My Anne
He puts his hand up about to strike,
I do not duck, I do not hide.
For if I tell him to take a hike...
it would be just the same to of died.
He makes me tremble, he makes me cry,
and so I lock the door to the bathroom
hoping that he will just walk by.
I do not fear this man of hate,
for fear makes him grow stronger.
I would be gone to his own fate,
but instead I live longer.
He dares not bruise me on my face,
arms or legs. For the high class at the Country Club would see me as a disgrace.
Where the group of elite
meet and eat...
they do not see me nor do they care.
All they do is gossip and stare.
No one can see my broken rib,
or last weeks slash from a knife.
For if they did he would make me fib,
and I know if I didn't he would take my life.

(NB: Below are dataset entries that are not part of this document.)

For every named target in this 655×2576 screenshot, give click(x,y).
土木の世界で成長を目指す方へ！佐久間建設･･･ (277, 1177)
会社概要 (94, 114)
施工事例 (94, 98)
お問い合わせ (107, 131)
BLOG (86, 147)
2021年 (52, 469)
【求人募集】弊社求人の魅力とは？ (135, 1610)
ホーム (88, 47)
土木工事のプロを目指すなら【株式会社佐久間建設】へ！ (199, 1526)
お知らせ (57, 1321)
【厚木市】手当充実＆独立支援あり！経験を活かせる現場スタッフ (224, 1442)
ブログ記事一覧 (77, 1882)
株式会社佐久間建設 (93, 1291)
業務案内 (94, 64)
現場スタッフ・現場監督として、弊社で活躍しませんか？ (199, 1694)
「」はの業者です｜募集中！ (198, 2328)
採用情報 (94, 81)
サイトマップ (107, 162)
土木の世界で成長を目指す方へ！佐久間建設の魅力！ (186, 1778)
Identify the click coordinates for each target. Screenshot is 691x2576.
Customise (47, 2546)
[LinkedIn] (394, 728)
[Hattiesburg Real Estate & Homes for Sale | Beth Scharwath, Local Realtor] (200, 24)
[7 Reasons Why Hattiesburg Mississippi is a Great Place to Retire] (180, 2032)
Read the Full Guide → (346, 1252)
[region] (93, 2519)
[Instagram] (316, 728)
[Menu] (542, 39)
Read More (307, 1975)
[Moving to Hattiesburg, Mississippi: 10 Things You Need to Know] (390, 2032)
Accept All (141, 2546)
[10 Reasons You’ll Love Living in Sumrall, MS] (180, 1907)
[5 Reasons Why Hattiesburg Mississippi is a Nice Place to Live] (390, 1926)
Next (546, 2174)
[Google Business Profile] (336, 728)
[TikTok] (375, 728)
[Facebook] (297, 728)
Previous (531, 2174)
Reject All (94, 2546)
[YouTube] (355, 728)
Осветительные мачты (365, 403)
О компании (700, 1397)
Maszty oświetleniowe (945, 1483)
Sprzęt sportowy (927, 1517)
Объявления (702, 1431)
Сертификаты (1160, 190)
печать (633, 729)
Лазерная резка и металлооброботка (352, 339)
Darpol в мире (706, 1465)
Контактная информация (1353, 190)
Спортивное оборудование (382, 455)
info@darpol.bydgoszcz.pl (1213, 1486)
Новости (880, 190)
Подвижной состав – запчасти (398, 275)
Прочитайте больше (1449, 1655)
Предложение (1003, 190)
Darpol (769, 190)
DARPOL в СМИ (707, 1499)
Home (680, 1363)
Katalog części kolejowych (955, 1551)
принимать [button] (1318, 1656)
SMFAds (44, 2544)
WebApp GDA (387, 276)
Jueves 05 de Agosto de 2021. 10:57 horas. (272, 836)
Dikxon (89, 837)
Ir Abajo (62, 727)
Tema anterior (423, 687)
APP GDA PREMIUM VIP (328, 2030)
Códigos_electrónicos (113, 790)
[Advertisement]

I conceal this secret like a letter,
though after each day I cry even more
only hoping for it to get better.
All that keeps me going is Anne,
or else I would have him finish the job.
She knows I am her biggest fan,
her mother, her coach, her favorite-- her corn on the cob.
When he brings a tear to my face she draws it away with her crayon.
We need to leave him,
not only for me but for my only hope.
My Anne, She brings light to the dim.
She is the only thing that helps me cope.
Whenever I think of running away,
I freeze, and the car stays parked.
For the memories of another day get in the way.
Just like memories the scars keep me marked.
I want to make him pay...
but yet I love him and do not know why.